We mostly rely on a commercial anti-spam system for our incoming spam filtering (as described here), and many other people rely on a variety of open source options for their spam filtering. This generally works very well, with us (and you) getting to offload the work of maintaining a high quality anti-spam system to other people (and it's certainly a lot of work). But not always (and not just because it malfunctions). The realities of life are that sooner or later you will be hit by a spam run that your anti-spam system doesn't recognize, either because the spam run is really new or because it's pretty specific to you.

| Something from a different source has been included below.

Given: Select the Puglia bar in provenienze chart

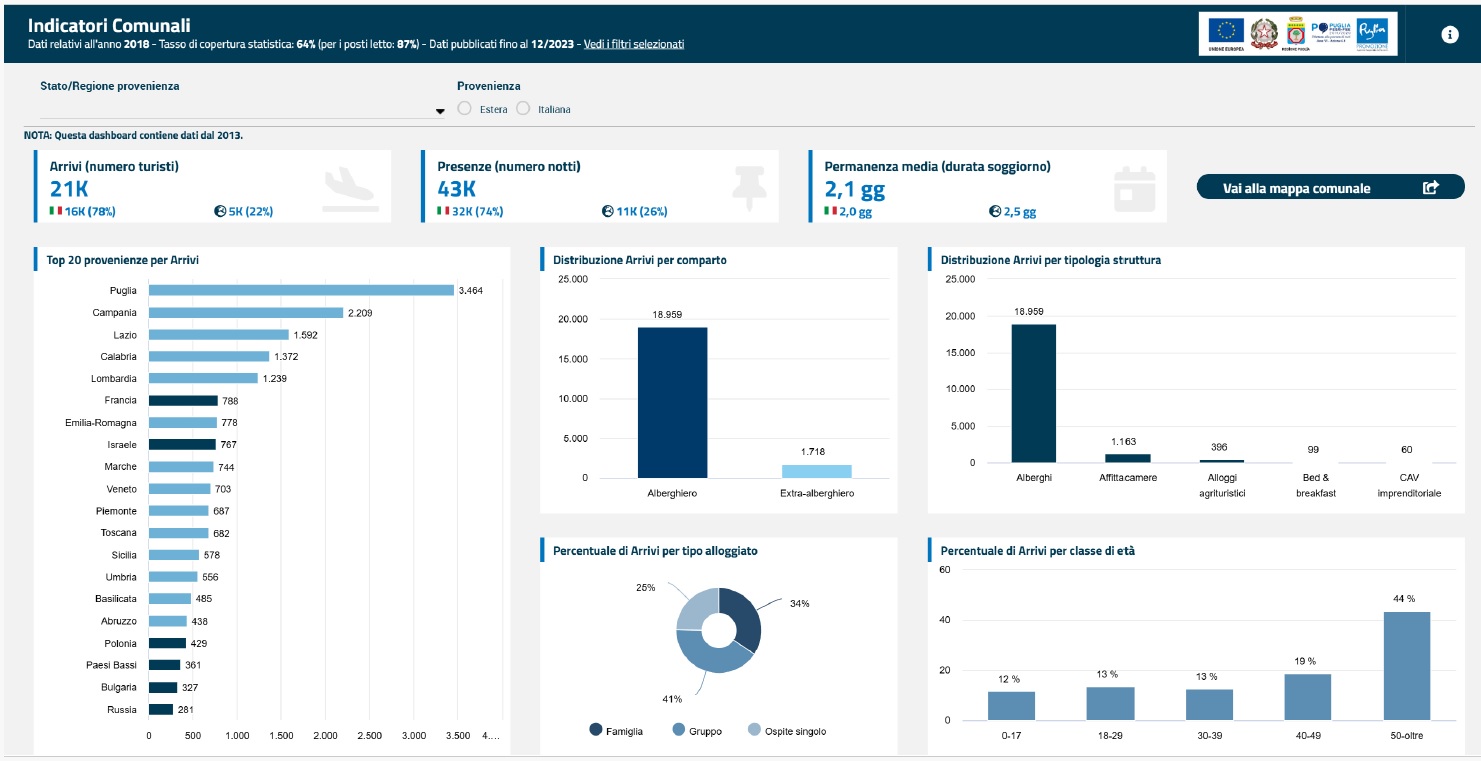Looking at the screenshot, I should click(301, 290).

Much of the time, you can shrug your shoulders and let this go. No anti-spam system is perfect and one of the tradeoffs you make when relying on a third-party system is that it's broadly out of your hands (sometimes this is an advantage). But some of the time this isn't going to be good enough; either the volume or the threat to your users will be so high that you can't just sit on your hands.

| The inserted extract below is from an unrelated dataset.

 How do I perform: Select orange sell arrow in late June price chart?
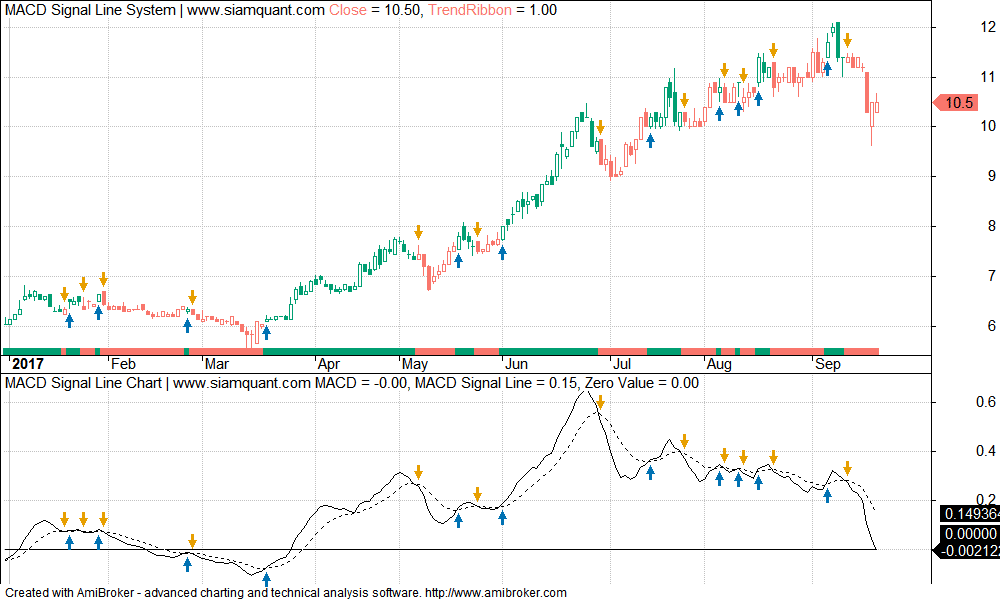[600, 128]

(Modern ransomware is making this clear by creating a potentially very high cost of allowing some things through.)

When this day comes to pass, you'll want to have the ability to step in and block the traffic even though your automated anti-spam system is happy with it. This can take many forms, depending on how you want to handle it; you could figure out how to write custom rules for your anti-spam system (so you can outright block certain sorts of files or certain URLs or whatever), or you can build blocking features into your mailer configuration itself, or any number of other options.

Having been through having to do this on the fly during an emergency, my strong suggestion is that you build the infrastructure for these manual blocks now, before you need them. It's some additional up front work and if you're lucky you may never need it, but doing it now when you have time to plan and test and figure out the best way to do things beats having to do it on the fly, under pressure.

Sidebar: What I think you should have manual blocks for

On the one hand attacker ingenuity is very deep, but on the other hand certain patterns repeat over and over again. So my view is that you can probably cover most ground with the ability to put in place manual blocks against sending IPs, sending domains, file extensions (including inside file containers like ZIP files), and whole and partial URLs (for phishing campaigns). You might also want a general message header and body regular expression matching system, but that's starting to feel like scope creep to me.

(Of course real scope creep would be to start by creating a general, generic framework for writing relatively arbitrary manual blocks on message attributes.)